HELP - Best Practice?

💬 App Building
,
1

Background:

I have multiple different customers (about 12 right now, but hoping to grow to 100+), each customer may have multiple users (1-5). Each customer has a completely separate postgres database.

Goals:

  1. Give each user a login to only see data from their specific postgres database
  2. Allow for slight customizations between customers
  3. Make it easy to push updates out to all customers

Current Process:

Right now I have separate retool apps created for each customer. I give user’s access to only the retool app for their company. To make it easy to push updates, I have each page in the app created as a module. I use a series of variables as inputs into the modules to give customization for each customer. When I update the parent module, it auto pushes updates to each customer.
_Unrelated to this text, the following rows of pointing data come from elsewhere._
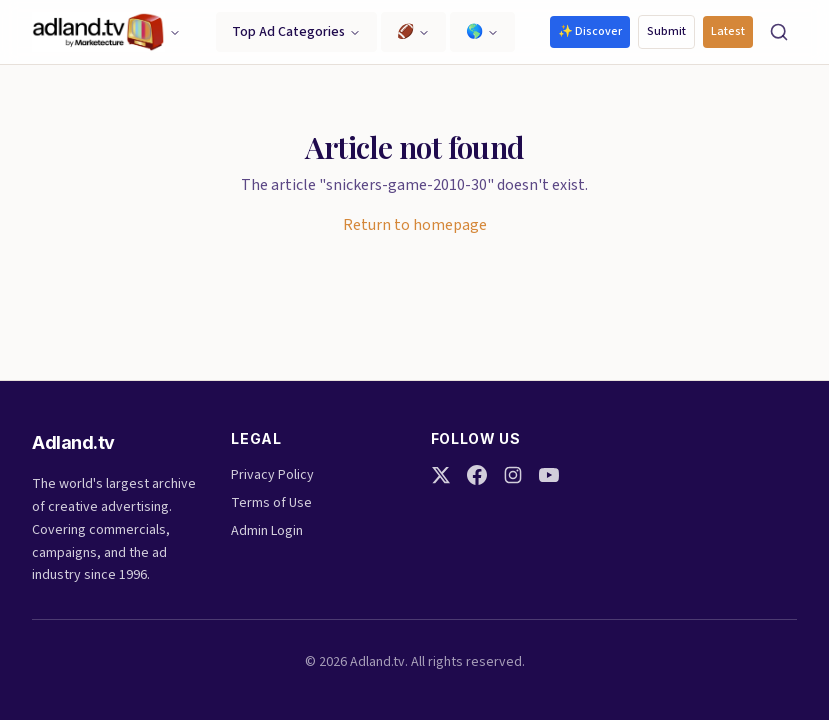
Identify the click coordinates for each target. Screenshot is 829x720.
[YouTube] (549, 475)
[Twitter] (441, 475)
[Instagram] (513, 475)
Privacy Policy (272, 475)
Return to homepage (415, 225)
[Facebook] (477, 475)
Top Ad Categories (296, 32)
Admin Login (267, 531)
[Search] (779, 32)
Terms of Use (271, 503)
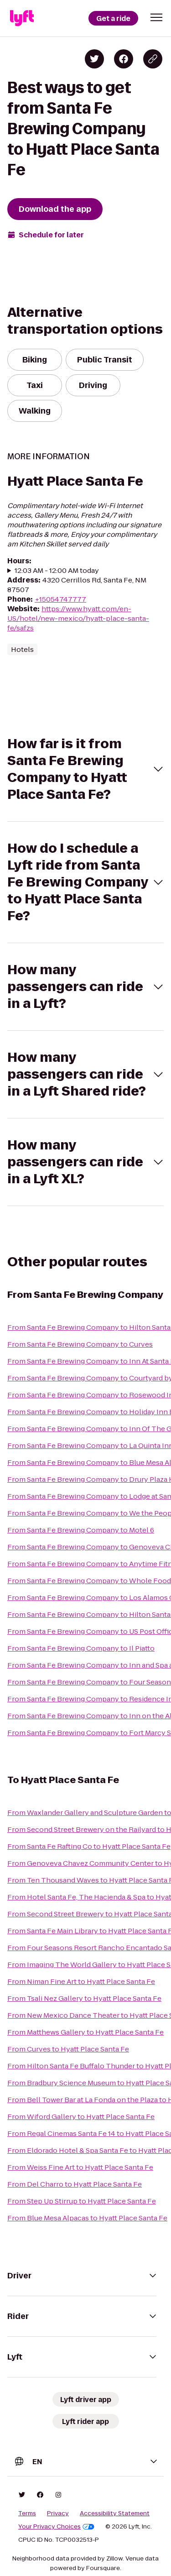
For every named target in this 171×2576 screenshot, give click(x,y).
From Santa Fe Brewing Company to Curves (80, 1344)
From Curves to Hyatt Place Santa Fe (68, 2049)
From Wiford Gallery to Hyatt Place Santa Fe (81, 2116)
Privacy (58, 2513)
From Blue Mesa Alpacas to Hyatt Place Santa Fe (87, 2218)
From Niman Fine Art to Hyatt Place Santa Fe (81, 1981)
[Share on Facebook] (124, 59)
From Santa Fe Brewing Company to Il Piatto (81, 1648)
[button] (156, 17)
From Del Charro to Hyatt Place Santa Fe (74, 2184)
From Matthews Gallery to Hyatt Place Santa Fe (85, 2032)
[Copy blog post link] (153, 59)
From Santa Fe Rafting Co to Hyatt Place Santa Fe (89, 1846)
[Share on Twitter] (94, 59)
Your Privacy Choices (56, 2527)
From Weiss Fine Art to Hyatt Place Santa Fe (80, 2167)
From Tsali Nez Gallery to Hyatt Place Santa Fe (84, 1998)
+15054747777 (60, 599)
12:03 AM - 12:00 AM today (57, 570)
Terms (27, 2513)
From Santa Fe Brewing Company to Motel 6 (80, 1530)
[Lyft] (21, 18)
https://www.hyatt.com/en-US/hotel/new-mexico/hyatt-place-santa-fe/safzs (78, 618)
One thing I’m realizing is that the AI assist builder is not enable for modules. I’m also worried modules may have slowed load times than building directly in an app… so this makes me question if I’m doing this the best way.

Alternatives?:

I’ve thought about just maintaining a single app with variables kept at the user level to control customizations between customers. This would be a large redesign and I’m not even sure it would be the best way to do this.

So I ask the experts:

Am I doing this the best way possible? Is there an alternative that I’ve overlooked?

4

Hi @Drowe003,

Your goals are definitely achievable.

Having app changed cascade down from a single point of truth to all of your apps may get tricky as modules will bump into some scaling limitations and as you mentioned not work well with the current Retool Assist.

Often times, I have seen Retool practitioners split out separate Retool Spaces for each customer/sub-org to partition the resource and query data in the simplest way.

The biggest challenge with this would be keeping the apps in each Space up to date/in sync to changes you are making to the 'parent' app, which I am assuming you are wanting to be the place where you make edits/updates.

One option would be to use the JSON export/import flow to copy down the parent app to a 'child' app for each Space.

The other option would be having a single app and then delegating what data(queries/resources) can be seen and accessed at the user group permission level.

This makes it much easier for updating the app if you expect to make lots of changes. Since you are essentially having all the users on the 'parent' app instead of 'child' apps that could fall behind the parent in updates.

The harder part is making sure permissions stay organized and that queries and resources have the configurations to ensure data partitioning.

Both options have trade offs, it depends on what you think will be harder and will be doing more often. Customizations for customers or pushing updates?

Check out our docs on Permissions quick start here.

Row level security docs for using user groups and user attributes to control data access at the user level in a single app.

As well as Role Based Access Control and the Governance page of our docs. These should help give you some examples as well as conceptional framing of what can be done in Retool for permissions and how it can be done.

Of course, you can not have do deal with permissions by having a Space for each customer, but then you have have some duplicate logic for queries/resources. But once those are set, most of the time cost is up front and it is easy to maintain from there.

Hope this helps and let me know if you have any further questions!